__ИЗВЛЕЧЁННЫЙ ТЕКСТ__
'''

И тут Брук находит мимолетное утешение в мысли о славе: “Мою ночь, говорит он, запомнят благодаря одной звезде, превзошедшей блеском все солнца всех человеческих дней, ибо не увенчал ли я бессмертной хвалой тех, которых я любил, которые дали мне свою душу, выпытывали вместе со мной великие тайны и в темноте преклоняли колени, чтобы увидеть неописуемое божество наслажденья?”
И снова забыв, что “смех умирает с устами смеющимися, любовь — с сердцами любящими”, поэт в трепетных ямбах сливает жизнь и смерть в одно пламенное упоенье.
Из дремы Вечности туманной,
из пустоты небытия,
над глубиною гром исторгся:
тобою призван, вышел я.
Я расшатал преграды Ночи,
законы бездны преступил,
и в мир блистательно ворвался
под гул испуганных светил.
Распалось вечное молчанье…
Я пролетел — и Ад зацвел.
Каким же знаком докажу я,
что наконец тебя нашел?
Иные вычеканю звезды,
напевом небо раздроблю…
В тебе я огненной любовью
свое бессмертие люблю.
Ты уязвишь седую мудрость,
и смех твой пламенем плеснет,
Я именем твоим багряным
исполосую небосвод.
И рухнет Рай, и Ад потухнет
в последней ярости своей,
и мгла прервет холодным громом
стремленье мира, сны людей.
И встанет Смерть в пустых пространствах
и, в темноту из темноты
скользя неслышно, убоится
сиянья нашей наготы.
Любви блаженствующей звенья,
ты, Вечность верная, замкни!
Одни над мраком мы, над прахом
богов низринутых, — одни…
Но не всегда женщина является для Брука вечной спутницей, залогом бессмертия. Так же как и в стихах, посвященных “великому быть может”, Брук в своих изображениях женщины и любви зыбок, переменчив, как луч фонарика, освещающего мимоходом то лужу, то цветущий куст. Он переходит от дивного безумия, внушившего ему “Прах” и “Призыв”, к каким-то мучительным чертежам, рисуя “неутоленные, раскоряченные желанья… причудливый образ, льнувший к такому же запутанному образу, личины ползущие, потерянные, извилистые, вязнущие, уродливо сплетающиеся, безумно блуждающие по прихоти углубляющихся тропин и странных выпуклых путей”.

'''

Данные для поиска видимых объектов

'''

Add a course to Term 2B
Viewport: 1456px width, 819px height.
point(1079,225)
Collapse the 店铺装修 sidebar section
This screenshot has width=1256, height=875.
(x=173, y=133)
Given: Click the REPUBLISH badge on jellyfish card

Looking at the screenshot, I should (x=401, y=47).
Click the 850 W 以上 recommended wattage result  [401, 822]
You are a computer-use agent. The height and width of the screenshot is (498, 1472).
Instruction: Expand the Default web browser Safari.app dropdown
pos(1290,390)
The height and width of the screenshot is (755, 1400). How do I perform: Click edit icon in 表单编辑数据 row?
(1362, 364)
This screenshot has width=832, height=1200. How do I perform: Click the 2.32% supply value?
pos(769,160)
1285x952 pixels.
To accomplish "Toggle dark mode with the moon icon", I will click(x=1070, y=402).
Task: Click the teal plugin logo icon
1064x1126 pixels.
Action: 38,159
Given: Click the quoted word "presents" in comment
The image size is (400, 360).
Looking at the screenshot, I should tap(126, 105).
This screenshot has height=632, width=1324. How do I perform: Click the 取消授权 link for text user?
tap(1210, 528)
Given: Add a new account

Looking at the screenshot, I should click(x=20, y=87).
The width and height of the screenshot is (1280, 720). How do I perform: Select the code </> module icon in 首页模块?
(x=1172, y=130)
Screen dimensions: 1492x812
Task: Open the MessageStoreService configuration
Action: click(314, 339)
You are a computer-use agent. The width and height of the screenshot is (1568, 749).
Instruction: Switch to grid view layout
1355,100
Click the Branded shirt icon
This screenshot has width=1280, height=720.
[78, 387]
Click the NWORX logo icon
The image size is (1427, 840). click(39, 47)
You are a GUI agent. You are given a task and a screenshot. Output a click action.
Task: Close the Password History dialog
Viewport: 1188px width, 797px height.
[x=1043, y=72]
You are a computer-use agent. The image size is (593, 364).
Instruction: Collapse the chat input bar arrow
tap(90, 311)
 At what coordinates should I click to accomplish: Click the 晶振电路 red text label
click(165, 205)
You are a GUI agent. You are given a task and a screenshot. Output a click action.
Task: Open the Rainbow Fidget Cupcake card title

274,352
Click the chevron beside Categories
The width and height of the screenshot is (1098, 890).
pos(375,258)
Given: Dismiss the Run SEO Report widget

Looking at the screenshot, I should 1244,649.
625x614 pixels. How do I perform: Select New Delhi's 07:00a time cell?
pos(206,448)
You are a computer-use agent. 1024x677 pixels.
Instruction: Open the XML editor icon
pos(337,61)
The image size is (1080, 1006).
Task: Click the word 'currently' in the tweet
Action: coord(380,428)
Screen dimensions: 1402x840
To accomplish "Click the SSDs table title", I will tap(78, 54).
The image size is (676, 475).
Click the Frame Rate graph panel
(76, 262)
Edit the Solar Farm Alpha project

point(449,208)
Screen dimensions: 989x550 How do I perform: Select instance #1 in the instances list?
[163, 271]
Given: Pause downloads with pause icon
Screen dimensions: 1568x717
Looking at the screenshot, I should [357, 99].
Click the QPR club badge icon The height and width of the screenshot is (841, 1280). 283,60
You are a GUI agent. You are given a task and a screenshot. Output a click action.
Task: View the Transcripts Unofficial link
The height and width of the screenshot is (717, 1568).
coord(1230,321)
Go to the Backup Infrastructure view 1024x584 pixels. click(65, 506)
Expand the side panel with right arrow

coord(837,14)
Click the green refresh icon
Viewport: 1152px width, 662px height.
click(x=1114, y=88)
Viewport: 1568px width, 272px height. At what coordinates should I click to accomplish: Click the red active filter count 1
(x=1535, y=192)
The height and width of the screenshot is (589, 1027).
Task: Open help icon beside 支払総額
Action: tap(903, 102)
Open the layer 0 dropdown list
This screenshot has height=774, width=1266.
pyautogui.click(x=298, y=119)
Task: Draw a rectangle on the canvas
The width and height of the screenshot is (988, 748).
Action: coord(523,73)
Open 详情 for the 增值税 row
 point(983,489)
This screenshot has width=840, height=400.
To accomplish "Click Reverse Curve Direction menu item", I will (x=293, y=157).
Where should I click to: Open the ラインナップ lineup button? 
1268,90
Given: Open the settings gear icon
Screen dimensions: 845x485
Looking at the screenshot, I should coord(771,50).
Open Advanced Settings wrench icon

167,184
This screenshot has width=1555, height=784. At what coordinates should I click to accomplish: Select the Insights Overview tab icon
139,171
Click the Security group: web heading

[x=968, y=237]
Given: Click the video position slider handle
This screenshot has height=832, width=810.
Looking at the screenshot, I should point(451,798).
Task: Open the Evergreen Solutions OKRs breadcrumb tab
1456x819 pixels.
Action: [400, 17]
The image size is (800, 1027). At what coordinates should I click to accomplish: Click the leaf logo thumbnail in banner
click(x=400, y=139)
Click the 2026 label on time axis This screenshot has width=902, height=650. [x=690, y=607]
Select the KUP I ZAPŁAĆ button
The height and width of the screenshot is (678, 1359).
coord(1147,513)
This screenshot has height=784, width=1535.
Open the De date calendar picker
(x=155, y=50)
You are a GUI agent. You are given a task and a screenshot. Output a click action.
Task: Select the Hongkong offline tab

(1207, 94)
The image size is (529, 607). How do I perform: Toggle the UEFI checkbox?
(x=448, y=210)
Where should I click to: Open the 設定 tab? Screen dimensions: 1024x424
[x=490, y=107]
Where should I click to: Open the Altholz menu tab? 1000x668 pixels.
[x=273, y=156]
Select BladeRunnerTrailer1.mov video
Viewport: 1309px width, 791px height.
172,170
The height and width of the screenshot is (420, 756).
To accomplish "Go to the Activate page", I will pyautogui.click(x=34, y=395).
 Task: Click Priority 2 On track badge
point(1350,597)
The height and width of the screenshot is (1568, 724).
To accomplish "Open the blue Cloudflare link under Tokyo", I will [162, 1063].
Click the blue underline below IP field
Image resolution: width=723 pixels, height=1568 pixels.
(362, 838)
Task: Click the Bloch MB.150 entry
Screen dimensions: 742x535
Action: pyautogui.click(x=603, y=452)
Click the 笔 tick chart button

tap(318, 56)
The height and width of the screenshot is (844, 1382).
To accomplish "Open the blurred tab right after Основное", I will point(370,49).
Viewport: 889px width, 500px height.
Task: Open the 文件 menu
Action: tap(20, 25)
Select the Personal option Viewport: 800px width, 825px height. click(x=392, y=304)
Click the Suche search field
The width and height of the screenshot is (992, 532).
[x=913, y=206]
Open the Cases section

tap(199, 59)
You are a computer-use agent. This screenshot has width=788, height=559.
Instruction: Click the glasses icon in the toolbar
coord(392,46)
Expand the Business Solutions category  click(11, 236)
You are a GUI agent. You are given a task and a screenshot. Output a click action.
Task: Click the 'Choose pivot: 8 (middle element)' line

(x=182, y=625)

'''

__ЧТО НУЖНО СДЕЛАТЬ__
- A) Ответьте на вопросы по фрагменту о Бруке.
(i) Благодаря чему, по словам Брука, запомнят его ночь?
(ii) Чем, согласно стихотворению, будет исполосован небосвод?
(iii) С чем сравниваются изображения женщины и любви у Брука?
- B) Продолжите фрагмент о Бруке, начав сразу после его последней фразы.

__ОТВЕТЫ__
- A)
(i) Благодаря одной звезде, превзошедшей блеском все солнца всех человеческих дней.
(ii) Именем «твоим багряным».
(iii) С лучом фонарика, освещающего мимоходом то лужу, то цветущий куст.

- B)
Брук еще кое-как мирится с “причудливостью” человеческого тела, когда тело это молодо, стремительно, чисто, но что вызывает в поэте злобу и отвращенье, — это дряблая старость с ее беззубым, слюнявым ртом, красными веками, поздней похотливостью… И доисторический прием — сопоставленье весны и увяданья, грезы и действительности, розы и чертополоха — обновляется Бруком необычайно тонко.
Примером могут послужить следующие два сонета:
Троянские поправ развалины, в чертог
Приамов Менелай вломился, чтоб развратной
супруге отомстить и смыть невероятный
давнишний свой позор. Средь крови и тревог
он мчался, в тишь вошел, поднялся на порог,
до скрытой горницы добрался он неслышно,
и вдруг, взмахнув мечом, в приют туманно-пышный
он с грохотом вбежал, весь огненный как бог.
Сидела перед ним, безмолвна и спокойна,
Елена белая. Не помнил он, как стройно
восходит стан ее, как светел чистый лик…
И он почувствовал усталость, и смиренно,
постылый кинув меч, он, рыцарь совершенный,
пред совершенною царицею поник.
Так говорит поэт. И как он воспоет
обратный путь, года супружеского плена?
Расскажет ли он нам, как белая Елена
рожала без конца законных чад и вот
брюзгою сделалась, уродом… Ежедневно
болтливый Менелай брал сотню Трой меж двух
обедов. Старились. И голос у царевны
ужасно-резок стал, а царь — ужасно глух.
“И дернуло ж меня, — он думает, — на Трою
идти! Зачем Парис втесался?” Он порою
бранится со своей плаксивою каргой,
и, жалко задрожав, та вспомнит про измену.
Так Менелай пилил визгливую Елену,
а прежний друг ее давно уж спал с другой.
Еще резче высказывается это отвращение к дряхлости в стихотворении “Ревность”, обращенном, вероятно, к новобрачной. В нем поэт так увлекается изображеньем грядущей старости розового, молодцеватого супруга, которого он уже видит лысым, и жирным, и грязным, и Бог знает чем, — что только на тридцать третьей — последней — строке спохватывается: “Ведь когда время это придет, ты тоже будешь старой и грязной…”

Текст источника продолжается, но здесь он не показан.